Several years ago I heard about something called “shape-note singing.” I had only a cursory understanding of what it was, and it turns out that most of what I thought I knew about it was incorrect. One thing that is correct is that this is mostly a “southern” thing. Although the concept originated in New England, it was popularized throughout The South. It was developed and used to facilitate a-cappella worship singing. At various times on various trips in The South I have looked for opportunities to learn more about it and experience it for myself, but until today I had not succeeded.
There is a shape-note singing group in the Triangle area, and they meet on the second and fourth Sundays of each month. Today was the fourth Sunday, and they were meeting in a small chapel in downtown Raleigh. I couldn’t interest anyone in going along with me, but this was something I had to attend! I had to find out for myself what this was all about.
There is still a lot I don’t understand, but here’s what I do know. The entire musical scale is represented by notes in the shape of triangles, diamonds, squares and circles. Each shape has a name: FA, or SOL, or LA, or MI.

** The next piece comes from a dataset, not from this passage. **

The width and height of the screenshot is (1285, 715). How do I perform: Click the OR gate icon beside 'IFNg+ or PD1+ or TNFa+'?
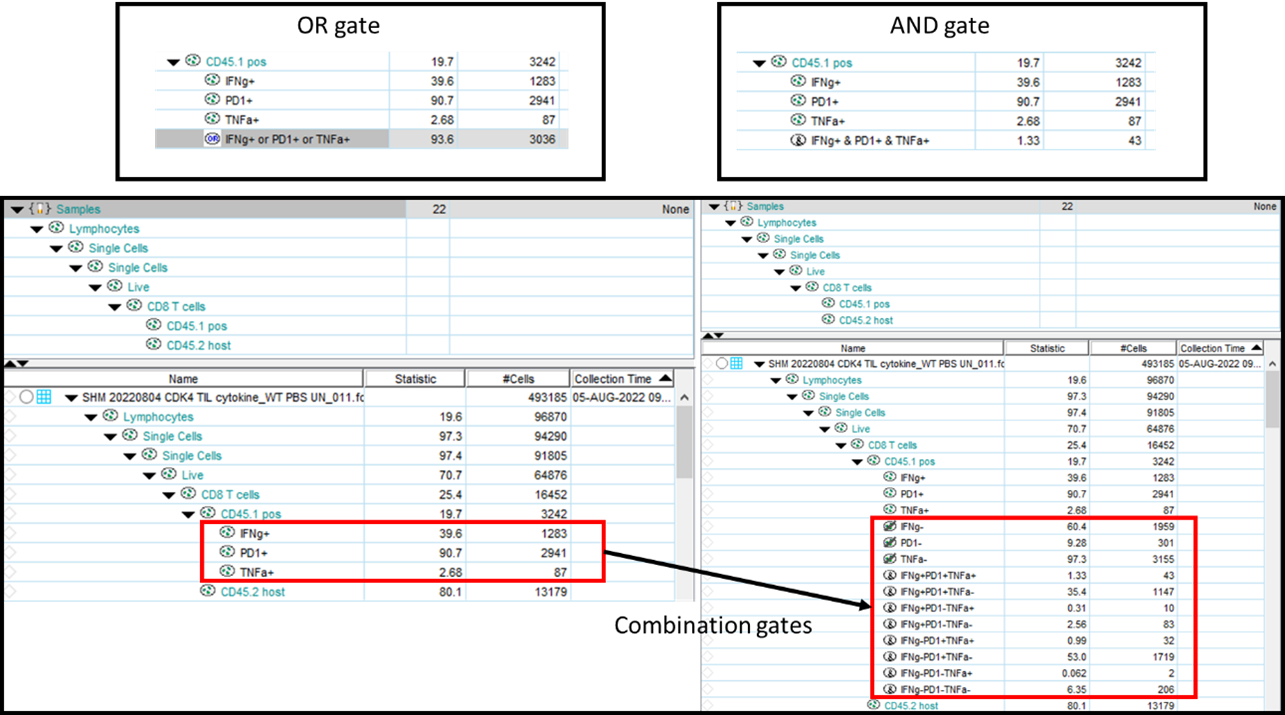pyautogui.click(x=212, y=139)
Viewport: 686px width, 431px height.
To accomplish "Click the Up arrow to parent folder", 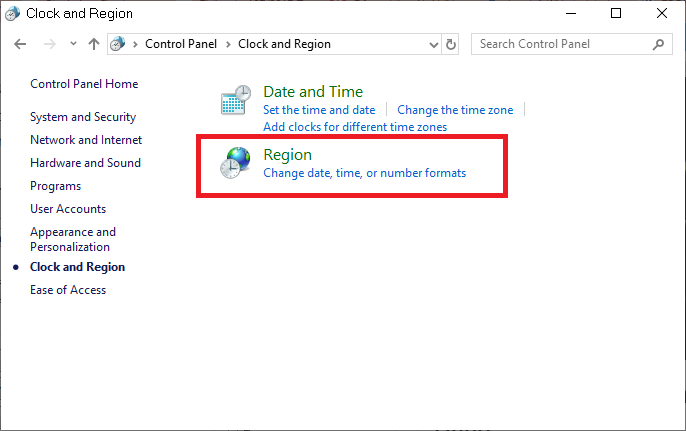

Songs are written in four-part harmonies, and they are sung a-cappella. Since there is no instrument to play the parts, the shape notes make it easier for a singer to read his or her part. The songs are sung by all singers, each singing one of the four parts, from the first time through. There is no time taken to have someone sing or play each part individually. This first time through there is a singer who starts everyone off by singing the pitch for the first note of each of the four parts. Then everyone sings through the song once without using the lyrics. Instead of the lyrics, they sing FA, or SOL, or MI, or LA, for each note in the song. It sounds ridiculous. But after this one time through everyone seems to know their part, and they sing the entire song using the lyrics.
The songs are all hymns, but almost none of them are hymns that I was familiar with. They came from a hymnbook called The Sacred Harp.
This really was a history lesson for me, as well as a music lesson and a worship experience. This form of singing has been in use in this area for over 200 years.
The singers sit in the four parts: bass, melody, alto and soprano. They sit in a square facing each other, all the members of a specific part sitting together. For each song, one member of the group is the leader. This person selects a song by number from the songbook, and then stands in the center of the square to lead the song. The pitch-giver gives each of the four starting notes, and everyone begins to sing. The leader conducts. Everyone is given the chance to lead a song, but you can pass when it is your turn. They continue to go around the room, so everyone has an opportunity to lead more than once. This goes on like this for two hours with only a short break after the first hour. (The leader-guy passed around throat lozenges during the break.)
The singers were not shy. They sang out with gusto! It was a beautiful experience to hear and participate in all of these lovely four-part harmonies.
At the end of the two hours everyone greets everyone with a handshake (not good during flu season) as they sing one final song.
It was an absolutely amazing experience!!